## Extract:
God has been so good to us and answered so many prayers. It was only about as many days as counting my fingers ago when Kezi asked “Mummy, what can I do to get better?” and I had to simply say “I don’t know, we’re doing our very best and lots of people are praying.” Our job as parents is to love our children as beautiful gifts from God; to speak life and to do our very, very best – whilst acknowledging that neither we nor they are perfect, nor the world we live in – and then leave the rest to Him who loves us more than we can begin to imagine.
After Kez had gone I found the little promise box that Aunty Glenis and Jan Maree gave Kezi for her dedication. It’s a wee box with a teddy on top that’s filled with tiny rolled up Bible verses and a pair of miniature tweezers to pull out a single verse at a time – Kezi loved it and we’d often have to limit her to two or three verses at a time…
As I stood by her bed, knowing she was gone…but looking like she could so easily wake, I said a quick “Well Lord…” and chose a wee scroll. While I know verses are always best interpreted in context, Kezi’s room and an open heart was mine… The verse was “He who has an ear, let him hear what the Spirit says to the churches. To him who overcomes I will give to eat from the tree of life, which is in the midst of the Paradise of God” (Revelation 2:7). So thank you to all those that have prayed so faithfully and encouraged me by text and hug – you are fabulous. We have been so loved.
It was probably around the time that Kezi got her first library card at age 2, that I came across a simple book called Someday by Alison McGhee. It reflects the heart of a mother – and even those who long to be mothers, but aren’t yet. So I’d like to share it with you today…
One day I counted your fingers, and kissed each one.
One day the first snowflakes fell,
and I held you up and watched them melt on your baby skin.
One day we crossed the street, and you held my hand tight.
Then you were my baby, and now you are my child.

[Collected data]

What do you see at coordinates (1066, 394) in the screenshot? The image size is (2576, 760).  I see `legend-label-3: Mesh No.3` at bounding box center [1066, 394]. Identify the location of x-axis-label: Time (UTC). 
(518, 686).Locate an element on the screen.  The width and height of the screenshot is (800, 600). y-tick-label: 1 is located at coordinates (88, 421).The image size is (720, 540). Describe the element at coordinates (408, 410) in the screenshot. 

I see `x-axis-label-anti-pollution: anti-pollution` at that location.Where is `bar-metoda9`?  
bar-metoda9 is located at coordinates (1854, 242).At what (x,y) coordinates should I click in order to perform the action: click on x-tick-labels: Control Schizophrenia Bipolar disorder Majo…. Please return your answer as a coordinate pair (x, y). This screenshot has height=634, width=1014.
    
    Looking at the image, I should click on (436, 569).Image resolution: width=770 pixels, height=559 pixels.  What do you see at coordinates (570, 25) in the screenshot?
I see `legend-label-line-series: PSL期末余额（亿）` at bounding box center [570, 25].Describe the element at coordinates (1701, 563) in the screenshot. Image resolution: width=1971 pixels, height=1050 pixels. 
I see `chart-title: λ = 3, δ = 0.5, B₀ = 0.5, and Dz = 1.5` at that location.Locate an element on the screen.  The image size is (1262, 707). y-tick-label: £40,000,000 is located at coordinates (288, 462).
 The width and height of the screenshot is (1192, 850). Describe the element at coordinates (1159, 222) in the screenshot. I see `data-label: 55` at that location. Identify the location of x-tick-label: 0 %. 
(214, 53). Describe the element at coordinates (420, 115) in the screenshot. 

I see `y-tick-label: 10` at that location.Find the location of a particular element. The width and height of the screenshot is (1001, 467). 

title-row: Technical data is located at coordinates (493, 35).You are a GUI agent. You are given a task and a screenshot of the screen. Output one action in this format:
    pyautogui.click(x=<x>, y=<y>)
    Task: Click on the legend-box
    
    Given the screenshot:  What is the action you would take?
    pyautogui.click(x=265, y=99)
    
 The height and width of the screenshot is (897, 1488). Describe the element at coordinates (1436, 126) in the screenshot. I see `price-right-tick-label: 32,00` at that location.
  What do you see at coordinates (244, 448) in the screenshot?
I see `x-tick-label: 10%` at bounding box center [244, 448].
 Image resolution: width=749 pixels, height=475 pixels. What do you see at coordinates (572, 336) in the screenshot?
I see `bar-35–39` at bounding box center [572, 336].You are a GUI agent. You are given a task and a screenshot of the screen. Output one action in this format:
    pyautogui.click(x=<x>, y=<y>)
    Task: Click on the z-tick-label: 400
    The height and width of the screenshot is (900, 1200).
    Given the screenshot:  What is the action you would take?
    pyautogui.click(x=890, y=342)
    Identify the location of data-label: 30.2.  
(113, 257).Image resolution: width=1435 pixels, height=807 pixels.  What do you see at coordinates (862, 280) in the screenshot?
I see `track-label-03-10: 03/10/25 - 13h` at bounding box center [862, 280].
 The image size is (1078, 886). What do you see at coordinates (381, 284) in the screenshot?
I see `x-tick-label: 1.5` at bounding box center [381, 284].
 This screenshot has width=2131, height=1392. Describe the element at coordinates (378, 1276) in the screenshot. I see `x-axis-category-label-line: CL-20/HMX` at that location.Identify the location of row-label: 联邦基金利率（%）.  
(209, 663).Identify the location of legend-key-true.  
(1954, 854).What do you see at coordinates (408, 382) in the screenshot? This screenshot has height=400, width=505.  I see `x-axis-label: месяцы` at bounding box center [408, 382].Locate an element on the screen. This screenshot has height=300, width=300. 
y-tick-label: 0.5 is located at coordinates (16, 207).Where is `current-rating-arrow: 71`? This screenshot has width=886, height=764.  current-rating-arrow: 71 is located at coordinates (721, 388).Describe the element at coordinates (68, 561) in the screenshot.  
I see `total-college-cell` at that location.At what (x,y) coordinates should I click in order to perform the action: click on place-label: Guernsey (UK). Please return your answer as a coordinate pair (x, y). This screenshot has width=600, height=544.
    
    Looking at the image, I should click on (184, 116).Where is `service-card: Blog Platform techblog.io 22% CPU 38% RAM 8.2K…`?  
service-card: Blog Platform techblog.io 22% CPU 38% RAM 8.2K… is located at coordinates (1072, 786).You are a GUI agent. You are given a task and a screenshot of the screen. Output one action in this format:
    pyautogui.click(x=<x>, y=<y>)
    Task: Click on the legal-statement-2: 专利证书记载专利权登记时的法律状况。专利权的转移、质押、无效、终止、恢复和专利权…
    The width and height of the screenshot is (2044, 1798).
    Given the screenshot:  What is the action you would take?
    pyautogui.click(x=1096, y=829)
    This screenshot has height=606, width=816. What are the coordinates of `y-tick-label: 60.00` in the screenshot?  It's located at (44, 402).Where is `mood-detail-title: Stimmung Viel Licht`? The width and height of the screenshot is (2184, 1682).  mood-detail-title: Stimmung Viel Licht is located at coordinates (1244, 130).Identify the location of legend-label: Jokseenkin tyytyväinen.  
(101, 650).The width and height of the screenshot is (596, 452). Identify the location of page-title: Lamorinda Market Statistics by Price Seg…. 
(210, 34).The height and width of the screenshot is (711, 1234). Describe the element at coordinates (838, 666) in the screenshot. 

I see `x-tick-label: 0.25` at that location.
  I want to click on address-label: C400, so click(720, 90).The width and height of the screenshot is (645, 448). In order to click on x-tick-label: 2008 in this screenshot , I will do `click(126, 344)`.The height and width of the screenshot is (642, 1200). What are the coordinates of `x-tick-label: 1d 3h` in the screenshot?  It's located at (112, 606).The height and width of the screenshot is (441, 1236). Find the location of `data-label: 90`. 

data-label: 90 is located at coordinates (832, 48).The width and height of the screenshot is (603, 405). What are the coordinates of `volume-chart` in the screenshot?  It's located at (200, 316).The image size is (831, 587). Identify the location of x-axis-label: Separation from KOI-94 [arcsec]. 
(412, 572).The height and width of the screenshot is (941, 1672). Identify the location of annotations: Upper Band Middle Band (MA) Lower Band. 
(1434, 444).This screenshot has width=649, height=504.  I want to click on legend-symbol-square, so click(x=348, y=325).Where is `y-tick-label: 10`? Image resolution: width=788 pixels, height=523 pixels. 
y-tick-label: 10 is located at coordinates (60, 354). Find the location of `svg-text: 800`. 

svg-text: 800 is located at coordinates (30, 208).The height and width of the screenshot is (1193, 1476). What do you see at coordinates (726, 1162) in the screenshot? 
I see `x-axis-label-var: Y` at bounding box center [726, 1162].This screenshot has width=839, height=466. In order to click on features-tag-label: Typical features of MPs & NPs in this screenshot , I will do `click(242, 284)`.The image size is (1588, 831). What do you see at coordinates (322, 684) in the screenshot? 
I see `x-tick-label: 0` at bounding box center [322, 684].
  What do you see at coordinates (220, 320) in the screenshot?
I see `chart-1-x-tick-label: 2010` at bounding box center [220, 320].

## Parts of the exercise:
(1) Decide whether each statement agrees with the passage about Kezi, answering yes or no and quoting the words that settle it:
(a) Aunty Glenis and Jan Maree gave Kezi the promise box for her dedication.
(b) Kezi was free to take as many verses from the box as she liked at once.
(c) The verse drawn from the box came from the Book of Psalms.
(2) Using the passage about Kezi, answer each question on its own line:
(a) What sits on top of the promise box?
(b) Who wrote the book called Someday?
(c) How old was Kezi when she got her first library card?
(3) Carry on the passage about Kezi from its last line.
None of this work requires the listing.

## Answers to the problems:
(1)
(a) Yes: "the little promise box that Aunty Glenis and Jan Maree gave Kezi for her dedication"
(b) No: "we’d often have to limit her to two or three verses at a time"
(c) No: "(Revelation 2:7)"

(2)
(a) A teddy.
(b) Alison McGhee.
(c) Age 2.

(3)
Sometimes when you sleep, I watch you dream, and I dream too…
That someday you will dive into the cool, clear water of a lake.
Someday you will walk into a deep wood.
Someday your eyes will be filled with a joy so deep that they shine.
Someday you will run so fast and so far your heart will feel like fire.
Someday you will swing high – so high,
higher than you ever dared to swing.
Someday you will hear something so sad you will fold up with sorrow.
Someday you will call a song to the wind,
and the wind will carry your song away.
Someday I will stand on this porch
and watch your arms waving to me until I no longer see you.
Someday you will look at this house
and wonder how something that feels so big can look so small.
Someday you will feel a small weight against your strong back.
Someday I will watch you brushing your child’s hair.
Someday, a long time from now,
your own hair will glow silver in the sun.
And when that day comes, love, you will remember me.
Just like in Enid Blyton’s tale of The Enchanted Wood, where different lands swing by the top of the Faraway Tree and are only there for a short time before moving on – Kezia has climbed the Tree to the very top and entered through the hole in the clouds to Heaven – and Forever-land has moved on with her and without us. We cannot enter today, nor do we know when Forever-land will be back at the top of the Tree; but we do know that it will be back and we each will have the opportunity to climb through that hole in the clouds should we so choose. Kezia’s story was entwined with ours for a time and continues there, while ours continues here. I can’t wait to see Kezi again. While it’s not time yet, it will be time soon enough.